Written & Directed By: Silvio Amadio

Cinematography: Aldo Giordani

Editor: Antonio Siciliano 


Cast: Farley Granger, Barbara Bouchet, Rosalba Neri, Umberto Raho, Patrizia Viotti, Dino Mele, Petsr Martinovitch, Nino Segurini


The secretary of a writer and his wife investigates the disappearance of her lover - their previous secretary - and finds herself the target of the couple's erotic desires and a murder plot.


When it comes to older foreign films, especially let’s say Italian or Spanish. They truly encapsulate and showcase culture going through a transition at the time, trying to be as modern as the times that the film was made, but also still having a classic-looking feel. 


The female characters always dress well and in style. The protagonists are usually sexy and beautiful. With homosexual activity or seduction. It is surprising some of these films as they are more explicit than some of the films coming out today, which are supposedly more open-minded. Which then makes the scenes like these sexy though a bit more fetishistic.


Especially here as many scenes have a slow motion softcore scenes that are quite revealing and usually same-sex. There are quite a few that make the film at times feel like it’s more lesbian erotica with a plot, with gorgeous women. Not necessarily regular or ordinary-looking women. It offers a distraction or entertainment. As the film has a mystery at its heart, though you know who is guilty, the only question is how or why.


Though shot more for a male viewing audience as it has that day through it, most of the women appear naked or topless, and all seem to have great voluptuous bodies and petite frames.


Though the erotica is more in the first half, making it seem like the film will be a sexual liberation movie most of the time. The second half becomes mortgage, dramatic, and fashionable, yet slows down and becomes dull and not quite as titillating or flashy.

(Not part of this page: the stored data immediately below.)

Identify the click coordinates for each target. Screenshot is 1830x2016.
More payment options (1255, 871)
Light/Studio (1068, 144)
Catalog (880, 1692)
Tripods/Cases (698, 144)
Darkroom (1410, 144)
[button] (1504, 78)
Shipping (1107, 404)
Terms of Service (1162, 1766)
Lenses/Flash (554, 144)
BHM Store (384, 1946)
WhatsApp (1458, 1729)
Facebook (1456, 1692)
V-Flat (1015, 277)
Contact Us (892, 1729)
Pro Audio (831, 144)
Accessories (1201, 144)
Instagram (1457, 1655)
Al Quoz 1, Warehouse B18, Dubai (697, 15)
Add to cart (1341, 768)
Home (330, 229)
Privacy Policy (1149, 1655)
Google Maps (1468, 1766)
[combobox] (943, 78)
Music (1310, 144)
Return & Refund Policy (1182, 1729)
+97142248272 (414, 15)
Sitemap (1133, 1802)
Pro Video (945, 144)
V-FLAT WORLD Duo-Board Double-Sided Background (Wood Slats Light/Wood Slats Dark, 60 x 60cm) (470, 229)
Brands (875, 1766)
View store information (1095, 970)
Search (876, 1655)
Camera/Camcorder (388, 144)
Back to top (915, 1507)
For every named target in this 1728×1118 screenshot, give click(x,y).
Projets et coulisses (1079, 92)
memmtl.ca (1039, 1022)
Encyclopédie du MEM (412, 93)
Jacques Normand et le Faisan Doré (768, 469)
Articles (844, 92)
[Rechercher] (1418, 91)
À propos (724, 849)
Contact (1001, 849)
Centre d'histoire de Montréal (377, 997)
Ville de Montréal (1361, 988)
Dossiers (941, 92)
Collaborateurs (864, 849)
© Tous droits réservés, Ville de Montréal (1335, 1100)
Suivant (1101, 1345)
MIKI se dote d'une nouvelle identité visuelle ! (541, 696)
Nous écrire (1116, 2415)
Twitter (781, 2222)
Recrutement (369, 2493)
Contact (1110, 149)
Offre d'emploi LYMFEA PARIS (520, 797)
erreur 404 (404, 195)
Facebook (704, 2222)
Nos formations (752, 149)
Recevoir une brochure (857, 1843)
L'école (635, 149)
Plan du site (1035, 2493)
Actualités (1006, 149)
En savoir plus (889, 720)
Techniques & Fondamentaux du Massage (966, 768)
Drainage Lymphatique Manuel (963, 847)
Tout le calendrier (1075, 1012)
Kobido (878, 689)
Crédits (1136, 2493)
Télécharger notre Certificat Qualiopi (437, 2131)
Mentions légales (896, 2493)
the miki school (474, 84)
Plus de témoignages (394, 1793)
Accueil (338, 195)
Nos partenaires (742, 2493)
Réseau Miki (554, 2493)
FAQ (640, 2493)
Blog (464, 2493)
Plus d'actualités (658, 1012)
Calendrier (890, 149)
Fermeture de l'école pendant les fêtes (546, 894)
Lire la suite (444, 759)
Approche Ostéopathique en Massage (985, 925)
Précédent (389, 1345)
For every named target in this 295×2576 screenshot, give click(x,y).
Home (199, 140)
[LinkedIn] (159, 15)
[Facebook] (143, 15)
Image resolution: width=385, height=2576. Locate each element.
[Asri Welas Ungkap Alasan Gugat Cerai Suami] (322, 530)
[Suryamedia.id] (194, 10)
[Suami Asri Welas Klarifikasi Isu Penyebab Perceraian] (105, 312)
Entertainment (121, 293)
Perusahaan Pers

One wishes that there was more mystery to the whole endeavor. Which is at heart a giallo 


Barbara Bouchet looks so incredible that you can barely take your eyes off of her throughout. Except when co-star Rosena Neri Osnon screens who has the more dangerous-haired look. Whereas Bouchet is the innocent, Neri is the liberated wild card.


Ultimately, the film feels like more of a tease with nudity rather than too much action. The action that there is is more exploitative than Romantic, leaving a more will they are won’t they question in the minds of the audience rather than any real or threat of violence.


One of the few strengths of the film is the rather surprising ending, though an explanation more than anything else, and perfectly unpredictable as no one in the audience would have guessed it.


More to look at if you admire the female form and how it’s filmed, kind of like a film filled with beautiful bombshells and a weak mystery.